### [Exercise details]
In the Mother's Day forum thread, which place does Big D call the best ice cream place in Calgary?

### [Text]
# Happy Mothers' Day!



## cojack (Aug 13, 2009)

Happy mothersday to all those mothers out there.


----------



## phreebsd (Dec 16, 2004)

w0rd to y0 momma.. and mine.
w0rd.


----------



## swampthing (May 2, 2010)

HAPPY MUDDERS DAY!!!!!!:rockn:


----------



## Masher (Jan 16, 2009)

Ditto....


----------



## Big D (Jun 23, 2009)

Mother's Day wasn't just one day for me, but the whole weekend. We saw Iron Man 2, had dinner at Montana's, watched Fast & Furious, went for a walk in the dog park, went for a shake at Peter's Drive in, the best ice cream place in Calgary.

Hope all you other mothers had a great day too!


----------



## Polaris425 (Dec 16, 2004)

Happy mothers day to our MIMB Mothers!!


----------



## Big D (Jun 23, 2009)

My 9-year-old just gave me a Mother's Day booklet he made for me in school. Get a load of some of his comments.....

I can keep my mom happy by....
- letting her go on Mud In My Blood.....

If my mother had a magic wand...
- she would mute our voices and get a snowmobile.

If my mother won a million dollars....
- she would spend it on a big truck

My mom is special because.... (I hate to think what the teacher in his Catholic school thought of this answer)
- She's not like regular moms. She likes to get dirty and likes to watch the shows I like.

Do my kids know me or what? :bigok:


He ended it with...

### [Collected material]

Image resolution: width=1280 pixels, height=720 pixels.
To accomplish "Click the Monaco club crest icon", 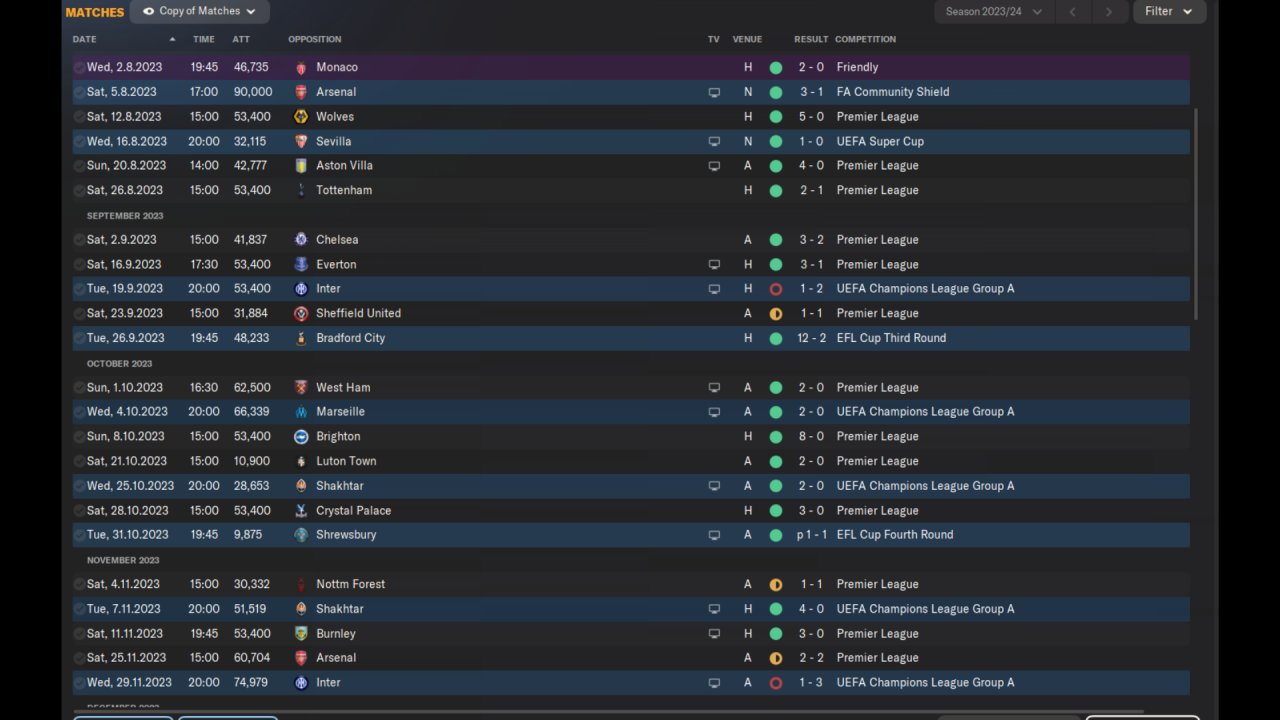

### [Final result]
Peter's Drive in